右手を解放すると、その手で直は私の肩を掴み、唇を合わせた。
ゆっくりしっかり一度だけ。

「行ってきます」

あれからずっと、左肩には直の手の感触が残っている。


翌日は朝からずっと吐きそうで、仕事もいつもより倍以上時間がかかった。
その間に二度イスがストンと落ち、三度躓いて転びかけている。

「真織さん、今日はタクシーで帰った方がいいですよ。この調子だと絶対ホームに落ちます」

ぶちまけてしまったファイルの中身を拾ってくれながら、頼子ちゃんが真剣な声で言う。

「そうする。今は自分でも自分が信用できない」

「有坂さんは、今頃何してるんでしょうね」

頼子ちゃんは窓の向こうに見える、くっきりと濃い青空に視線をやった。

棋聖戦の情報は公式ブログに写真付きでアップされていて、直たちは午後に対局場である旅館に着いたらしい。
バスを降りた直の上には、ここと同じような夏空が写っている。

十五時過ぎに行われた検分の写真は、日比野棋聖と直が駒を並べているものだった。
そうして当日と同じ環境にして、光の当たり具合や座布団の座り心地、空調など不都合がないか確認するのだ。
神経質な人だと、滝の音が気になると言って、人工の滝を止めてもらうこともあったらしい。

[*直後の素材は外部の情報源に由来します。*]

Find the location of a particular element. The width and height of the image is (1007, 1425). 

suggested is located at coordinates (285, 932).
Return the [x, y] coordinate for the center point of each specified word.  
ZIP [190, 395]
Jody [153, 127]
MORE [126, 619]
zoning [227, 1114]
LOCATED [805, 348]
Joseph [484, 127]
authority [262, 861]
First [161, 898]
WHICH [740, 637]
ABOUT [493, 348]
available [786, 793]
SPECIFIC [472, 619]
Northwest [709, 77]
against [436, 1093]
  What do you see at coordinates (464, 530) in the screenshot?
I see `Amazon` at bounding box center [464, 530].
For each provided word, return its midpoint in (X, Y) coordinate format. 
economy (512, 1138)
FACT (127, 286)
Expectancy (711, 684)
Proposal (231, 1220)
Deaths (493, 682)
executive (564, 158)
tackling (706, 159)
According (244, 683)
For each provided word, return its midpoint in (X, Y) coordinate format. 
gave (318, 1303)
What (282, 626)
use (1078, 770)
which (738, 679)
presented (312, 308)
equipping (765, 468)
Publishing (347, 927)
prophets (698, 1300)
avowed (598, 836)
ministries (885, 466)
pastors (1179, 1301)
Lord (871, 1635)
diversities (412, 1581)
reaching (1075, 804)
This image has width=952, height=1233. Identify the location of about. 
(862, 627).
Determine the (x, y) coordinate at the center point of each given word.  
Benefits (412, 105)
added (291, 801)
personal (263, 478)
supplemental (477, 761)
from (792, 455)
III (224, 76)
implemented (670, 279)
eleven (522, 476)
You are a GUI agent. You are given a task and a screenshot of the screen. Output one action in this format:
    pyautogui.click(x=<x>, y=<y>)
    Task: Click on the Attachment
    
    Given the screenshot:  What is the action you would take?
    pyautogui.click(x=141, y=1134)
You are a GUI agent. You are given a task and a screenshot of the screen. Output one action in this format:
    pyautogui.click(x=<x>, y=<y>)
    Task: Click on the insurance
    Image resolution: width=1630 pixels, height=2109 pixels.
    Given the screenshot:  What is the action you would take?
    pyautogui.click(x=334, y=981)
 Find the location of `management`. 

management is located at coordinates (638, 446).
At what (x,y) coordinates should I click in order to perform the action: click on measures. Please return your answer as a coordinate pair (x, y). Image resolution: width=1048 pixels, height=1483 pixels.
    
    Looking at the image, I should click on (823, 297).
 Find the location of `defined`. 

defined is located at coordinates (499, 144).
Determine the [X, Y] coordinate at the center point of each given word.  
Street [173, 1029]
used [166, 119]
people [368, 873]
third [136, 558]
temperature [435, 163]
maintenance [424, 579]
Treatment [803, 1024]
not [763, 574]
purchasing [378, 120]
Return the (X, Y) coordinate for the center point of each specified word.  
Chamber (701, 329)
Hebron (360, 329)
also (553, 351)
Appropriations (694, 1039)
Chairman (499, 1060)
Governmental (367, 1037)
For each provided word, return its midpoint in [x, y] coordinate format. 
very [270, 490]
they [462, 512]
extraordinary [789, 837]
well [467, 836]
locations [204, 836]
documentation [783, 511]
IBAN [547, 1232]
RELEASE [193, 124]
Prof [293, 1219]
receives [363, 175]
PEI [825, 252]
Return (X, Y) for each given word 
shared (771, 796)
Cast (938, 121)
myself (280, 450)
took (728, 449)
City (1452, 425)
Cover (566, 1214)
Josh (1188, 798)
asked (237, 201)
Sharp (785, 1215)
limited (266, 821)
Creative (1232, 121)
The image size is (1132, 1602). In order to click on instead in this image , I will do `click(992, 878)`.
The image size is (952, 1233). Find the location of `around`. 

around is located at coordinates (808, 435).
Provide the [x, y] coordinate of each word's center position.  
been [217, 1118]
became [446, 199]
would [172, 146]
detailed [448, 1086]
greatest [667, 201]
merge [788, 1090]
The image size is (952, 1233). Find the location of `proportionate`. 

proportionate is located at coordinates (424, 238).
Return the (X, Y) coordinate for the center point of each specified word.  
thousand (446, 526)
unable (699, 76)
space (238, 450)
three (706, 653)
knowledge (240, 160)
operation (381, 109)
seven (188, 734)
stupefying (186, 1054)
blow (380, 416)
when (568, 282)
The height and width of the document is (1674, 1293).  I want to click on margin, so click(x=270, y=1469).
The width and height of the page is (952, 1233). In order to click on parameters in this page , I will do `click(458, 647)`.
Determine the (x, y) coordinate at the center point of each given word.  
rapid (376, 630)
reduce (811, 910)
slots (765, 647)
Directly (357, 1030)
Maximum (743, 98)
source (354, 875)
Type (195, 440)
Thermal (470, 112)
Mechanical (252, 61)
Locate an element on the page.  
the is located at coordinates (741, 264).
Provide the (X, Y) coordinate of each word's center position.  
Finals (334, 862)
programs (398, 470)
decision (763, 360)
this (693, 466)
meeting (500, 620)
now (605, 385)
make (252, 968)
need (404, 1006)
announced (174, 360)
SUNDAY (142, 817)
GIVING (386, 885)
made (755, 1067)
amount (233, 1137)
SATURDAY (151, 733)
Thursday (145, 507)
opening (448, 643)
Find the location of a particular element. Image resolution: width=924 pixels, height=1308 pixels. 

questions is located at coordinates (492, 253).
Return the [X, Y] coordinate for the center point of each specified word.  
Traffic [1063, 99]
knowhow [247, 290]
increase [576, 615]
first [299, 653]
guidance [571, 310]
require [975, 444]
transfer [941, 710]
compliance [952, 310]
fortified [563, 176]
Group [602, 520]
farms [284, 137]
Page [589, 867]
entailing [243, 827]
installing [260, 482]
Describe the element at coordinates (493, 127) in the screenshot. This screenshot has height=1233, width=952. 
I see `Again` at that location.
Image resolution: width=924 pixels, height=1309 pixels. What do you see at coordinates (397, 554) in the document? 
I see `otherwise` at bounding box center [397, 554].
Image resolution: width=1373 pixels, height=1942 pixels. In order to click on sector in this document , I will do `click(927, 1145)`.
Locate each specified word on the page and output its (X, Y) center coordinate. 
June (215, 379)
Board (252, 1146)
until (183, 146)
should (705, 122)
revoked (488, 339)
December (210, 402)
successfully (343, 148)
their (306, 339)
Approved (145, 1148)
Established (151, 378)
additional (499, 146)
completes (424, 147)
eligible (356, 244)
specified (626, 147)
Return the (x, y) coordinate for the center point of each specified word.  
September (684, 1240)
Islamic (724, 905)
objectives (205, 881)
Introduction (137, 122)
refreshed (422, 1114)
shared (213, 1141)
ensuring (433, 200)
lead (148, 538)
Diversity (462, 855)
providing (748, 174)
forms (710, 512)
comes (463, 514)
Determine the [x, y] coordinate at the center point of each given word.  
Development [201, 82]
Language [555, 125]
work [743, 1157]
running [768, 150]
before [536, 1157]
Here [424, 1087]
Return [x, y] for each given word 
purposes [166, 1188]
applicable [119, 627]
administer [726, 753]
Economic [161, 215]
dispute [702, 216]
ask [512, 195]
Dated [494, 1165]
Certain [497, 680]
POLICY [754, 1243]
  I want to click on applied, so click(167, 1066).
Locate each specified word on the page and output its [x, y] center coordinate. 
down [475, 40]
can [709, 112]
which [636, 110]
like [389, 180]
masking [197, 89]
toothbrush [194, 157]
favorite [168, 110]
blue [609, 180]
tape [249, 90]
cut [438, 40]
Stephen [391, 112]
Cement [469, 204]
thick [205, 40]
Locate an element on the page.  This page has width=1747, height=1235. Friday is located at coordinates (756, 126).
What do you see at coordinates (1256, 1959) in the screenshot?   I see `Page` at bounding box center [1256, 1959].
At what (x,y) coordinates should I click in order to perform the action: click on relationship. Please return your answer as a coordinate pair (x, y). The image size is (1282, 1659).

将棋をするだけなのだから、気にすることなんてないかと思っていたけど、いろいろ神経を使う棋士は多い。
持ち時間がなくなって秒読みに入った時、腕が引っかかると嫌だから細身のスーツは着ない、という人もいる。
メガネ率が高いのも、秒読みの時コンタクトがズレた、なんてことになったら目も当てられないからだとか。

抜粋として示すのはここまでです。